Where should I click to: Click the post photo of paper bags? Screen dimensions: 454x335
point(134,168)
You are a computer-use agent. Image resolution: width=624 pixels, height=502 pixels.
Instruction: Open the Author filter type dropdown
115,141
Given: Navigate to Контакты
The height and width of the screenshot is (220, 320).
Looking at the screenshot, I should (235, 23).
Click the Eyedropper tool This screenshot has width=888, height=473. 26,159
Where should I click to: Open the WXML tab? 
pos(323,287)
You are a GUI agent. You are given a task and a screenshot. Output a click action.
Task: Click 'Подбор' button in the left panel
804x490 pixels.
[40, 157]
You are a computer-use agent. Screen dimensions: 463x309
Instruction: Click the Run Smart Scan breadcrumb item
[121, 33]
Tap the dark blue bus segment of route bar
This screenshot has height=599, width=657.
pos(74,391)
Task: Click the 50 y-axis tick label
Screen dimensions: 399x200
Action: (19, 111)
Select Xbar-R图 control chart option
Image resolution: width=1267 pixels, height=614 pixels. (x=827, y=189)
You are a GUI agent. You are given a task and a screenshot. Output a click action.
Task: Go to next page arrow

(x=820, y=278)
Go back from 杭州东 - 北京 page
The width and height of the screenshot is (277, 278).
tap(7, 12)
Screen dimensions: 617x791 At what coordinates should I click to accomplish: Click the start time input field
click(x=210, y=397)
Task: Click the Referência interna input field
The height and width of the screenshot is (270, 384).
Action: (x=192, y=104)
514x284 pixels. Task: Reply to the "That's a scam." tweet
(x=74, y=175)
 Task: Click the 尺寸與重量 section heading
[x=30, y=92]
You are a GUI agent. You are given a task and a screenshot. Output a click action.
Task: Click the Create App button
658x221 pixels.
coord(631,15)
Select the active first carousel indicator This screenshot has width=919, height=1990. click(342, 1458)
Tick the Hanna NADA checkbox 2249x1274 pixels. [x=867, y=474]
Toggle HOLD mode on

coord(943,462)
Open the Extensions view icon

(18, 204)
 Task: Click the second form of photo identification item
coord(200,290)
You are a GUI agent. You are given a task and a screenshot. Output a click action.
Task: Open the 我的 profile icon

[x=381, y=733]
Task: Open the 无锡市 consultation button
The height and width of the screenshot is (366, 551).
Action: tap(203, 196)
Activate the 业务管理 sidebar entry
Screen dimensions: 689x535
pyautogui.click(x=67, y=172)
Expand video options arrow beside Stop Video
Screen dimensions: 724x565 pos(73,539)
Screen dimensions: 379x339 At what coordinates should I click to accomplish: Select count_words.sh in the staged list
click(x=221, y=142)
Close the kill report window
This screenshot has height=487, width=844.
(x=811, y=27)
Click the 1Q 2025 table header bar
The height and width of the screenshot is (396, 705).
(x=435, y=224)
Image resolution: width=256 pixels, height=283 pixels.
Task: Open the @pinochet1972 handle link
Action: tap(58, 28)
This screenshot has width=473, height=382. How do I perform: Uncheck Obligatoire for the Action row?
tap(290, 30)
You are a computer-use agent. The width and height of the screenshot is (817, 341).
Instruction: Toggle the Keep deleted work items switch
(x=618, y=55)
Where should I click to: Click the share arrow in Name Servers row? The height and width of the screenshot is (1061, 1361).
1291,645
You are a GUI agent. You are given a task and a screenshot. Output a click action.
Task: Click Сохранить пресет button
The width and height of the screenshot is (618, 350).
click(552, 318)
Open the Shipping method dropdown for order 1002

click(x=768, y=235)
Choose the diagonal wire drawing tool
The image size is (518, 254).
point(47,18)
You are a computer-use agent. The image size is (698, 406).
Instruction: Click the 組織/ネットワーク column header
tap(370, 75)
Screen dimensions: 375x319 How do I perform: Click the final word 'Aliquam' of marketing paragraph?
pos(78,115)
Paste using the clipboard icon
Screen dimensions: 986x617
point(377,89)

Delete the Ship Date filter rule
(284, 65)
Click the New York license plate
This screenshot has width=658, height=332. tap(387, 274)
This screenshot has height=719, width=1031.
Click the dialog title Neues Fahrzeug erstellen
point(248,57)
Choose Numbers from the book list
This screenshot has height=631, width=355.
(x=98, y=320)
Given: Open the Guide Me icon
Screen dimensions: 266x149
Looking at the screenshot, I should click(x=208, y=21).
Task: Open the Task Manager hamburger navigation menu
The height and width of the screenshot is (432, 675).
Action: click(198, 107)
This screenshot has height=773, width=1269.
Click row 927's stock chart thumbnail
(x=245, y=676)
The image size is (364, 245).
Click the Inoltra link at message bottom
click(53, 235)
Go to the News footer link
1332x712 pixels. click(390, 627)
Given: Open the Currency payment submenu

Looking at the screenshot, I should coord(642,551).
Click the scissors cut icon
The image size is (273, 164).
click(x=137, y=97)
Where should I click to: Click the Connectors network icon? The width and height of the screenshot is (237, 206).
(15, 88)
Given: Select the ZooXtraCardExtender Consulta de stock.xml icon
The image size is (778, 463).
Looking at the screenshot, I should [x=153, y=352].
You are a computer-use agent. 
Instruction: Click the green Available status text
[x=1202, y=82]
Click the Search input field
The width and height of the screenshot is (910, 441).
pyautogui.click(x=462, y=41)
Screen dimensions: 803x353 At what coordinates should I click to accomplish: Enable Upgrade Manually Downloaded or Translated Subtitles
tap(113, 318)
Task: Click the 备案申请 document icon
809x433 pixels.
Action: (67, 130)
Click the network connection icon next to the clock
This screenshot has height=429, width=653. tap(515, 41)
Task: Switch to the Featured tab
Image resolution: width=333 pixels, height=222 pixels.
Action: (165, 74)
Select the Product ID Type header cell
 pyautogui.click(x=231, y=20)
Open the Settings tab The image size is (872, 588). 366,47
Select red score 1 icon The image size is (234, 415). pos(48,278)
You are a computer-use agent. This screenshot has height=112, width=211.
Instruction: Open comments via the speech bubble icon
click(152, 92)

=====

Each record is to be restated word for word.

Where should I click to: Click the post photo of paper bags? Screen dimensions: 454x335
point(134,168)
You are a computer-use agent. Image resolution: width=624 pixels, height=502 pixels.
Instruction: Open the Author filter type dropdown
115,141
Given: Navigate to Контакты
The height and width of the screenshot is (220, 320).
Looking at the screenshot, I should (235, 23).
Click the Eyedropper tool This screenshot has width=888, height=473. 26,159
Where should I click to: Open the WXML tab? 
pos(323,287)
You are a GUI agent. You are given a task and a screenshot. Output a click action.
Task: Click 'Подбор' button in the left panel
804x490 pixels.
[40, 157]
You are a computer-use agent. Screen dimensions: 463x309
Instruction: Click the Run Smart Scan breadcrumb item
[121, 33]
Tap the dark blue bus segment of route bar
This screenshot has height=599, width=657.
pos(74,391)
Task: Click the 50 y-axis tick label
Screen dimensions: 399x200
Action: (19, 111)
Select Xbar-R图 control chart option
Image resolution: width=1267 pixels, height=614 pixels. (x=827, y=189)
You are a GUI agent. You are given a task and a screenshot. Output a click action.
Task: Go to next page arrow

(x=820, y=278)
Go back from 杭州东 - 北京 page
The width and height of the screenshot is (277, 278).
tap(7, 12)
Screen dimensions: 617x791 At what coordinates should I click to accomplish: Click the start time input field
click(x=210, y=397)
Task: Click the Referência interna input field
The height and width of the screenshot is (270, 384).
Action: (x=192, y=104)
514x284 pixels. Task: Reply to the "That's a scam." tweet
(x=74, y=175)
 Task: Click the 尺寸與重量 section heading
[x=30, y=92]
You are a GUI agent. You are given a task and a screenshot. Output a click action.
Task: Click the Create App button
658x221 pixels.
coord(631,15)
Select the active first carousel indicator This screenshot has width=919, height=1990. click(342, 1458)
Tick the Hanna NADA checkbox 2249x1274 pixels. [x=867, y=474]
Toggle HOLD mode on

coord(943,462)
Open the Extensions view icon

(18, 204)
 Task: Click the second form of photo identification item
coord(200,290)
You are a GUI agent. You are given a task and a screenshot. Output a click action.
Task: Open the 我的 profile icon

[x=381, y=733]
Task: Open the 无锡市 consultation button
The height and width of the screenshot is (366, 551).
Action: tap(203, 196)
Activate the 业务管理 sidebar entry
Screen dimensions: 689x535
pyautogui.click(x=67, y=172)
Expand video options arrow beside Stop Video
Screen dimensions: 724x565 pos(73,539)
Screen dimensions: 379x339 At what coordinates should I click to accomplish: Select count_words.sh in the staged list
click(x=221, y=142)
Close the kill report window
This screenshot has height=487, width=844.
(x=811, y=27)
Click the 1Q 2025 table header bar
The height and width of the screenshot is (396, 705).
(x=435, y=224)
Image resolution: width=256 pixels, height=283 pixels.
Task: Open the @pinochet1972 handle link
Action: tap(58, 28)
This screenshot has width=473, height=382. How do I perform: Uncheck Obligatoire for the Action row?
tap(290, 30)
You are a computer-use agent. The width and height of the screenshot is (817, 341).
Instruction: Toggle the Keep deleted work items switch
(x=618, y=55)
Where should I click to: Click the share arrow in Name Servers row? The height and width of the screenshot is (1061, 1361).
1291,645
You are a GUI agent. You are given a task and a screenshot. Output a click action.
Task: Click Сохранить пресет button
The width and height of the screenshot is (618, 350).
click(552, 318)
Open the Shipping method dropdown for order 1002

click(x=768, y=235)
Choose the diagonal wire drawing tool
The image size is (518, 254).
point(47,18)
You are a computer-use agent. The image size is (698, 406).
Instruction: Click the 組織/ネットワーク column header
tap(370, 75)
Screen dimensions: 375x319 How do I perform: Click the final word 'Aliquam' of marketing paragraph?
pos(78,115)
Paste using the clipboard icon
Screen dimensions: 986x617
point(377,89)

Delete the Ship Date filter rule
(284, 65)
Click the New York license plate
This screenshot has width=658, height=332. tap(387, 274)
This screenshot has height=719, width=1031.
Click the dialog title Neues Fahrzeug erstellen
point(248,57)
Choose Numbers from the book list
This screenshot has height=631, width=355.
(x=98, y=320)
Given: Open the Guide Me icon
Screen dimensions: 266x149
Looking at the screenshot, I should click(x=208, y=21).
Task: Open the Task Manager hamburger navigation menu
The height and width of the screenshot is (432, 675).
Action: click(198, 107)
This screenshot has height=773, width=1269.
Click row 927's stock chart thumbnail
(x=245, y=676)
The image size is (364, 245).
Click the Inoltra link at message bottom
click(53, 235)
Go to the News footer link
1332x712 pixels. click(390, 627)
Given: Open the Currency payment submenu

Looking at the screenshot, I should coord(642,551).
Click the scissors cut icon
The image size is (273, 164).
click(x=137, y=97)
Where should I click to: Click the Connectors network icon? The width and height of the screenshot is (237, 206).
(15, 88)
Given: Select the ZooXtraCardExtender Consulta de stock.xml icon
The image size is (778, 463).
Looking at the screenshot, I should [x=153, y=352].
You are a computer-use agent. 
Instruction: Click the green Available status text
[x=1202, y=82]
Click the Search input field
The width and height of the screenshot is (910, 441).
pyautogui.click(x=462, y=41)
Screen dimensions: 803x353 At what coordinates should I click to accomplish: Enable Upgrade Manually Downloaded or Translated Subtitles
tap(113, 318)
Task: Click the 备案申请 document icon
809x433 pixels.
Action: (67, 130)
Click the network connection icon next to the clock
This screenshot has height=429, width=653. tap(515, 41)
Task: Switch to the Featured tab
Image resolution: width=333 pixels, height=222 pixels.
Action: (165, 74)
Select the Product ID Type header cell
 pyautogui.click(x=231, y=20)
Open the Settings tab The image size is (872, 588). 366,47
Select red score 1 icon The image size is (234, 415). pos(48,278)
You are a computer-use agent. This screenshot has height=112, width=211.
Instruction: Open comments via the speech bubble icon
click(152, 92)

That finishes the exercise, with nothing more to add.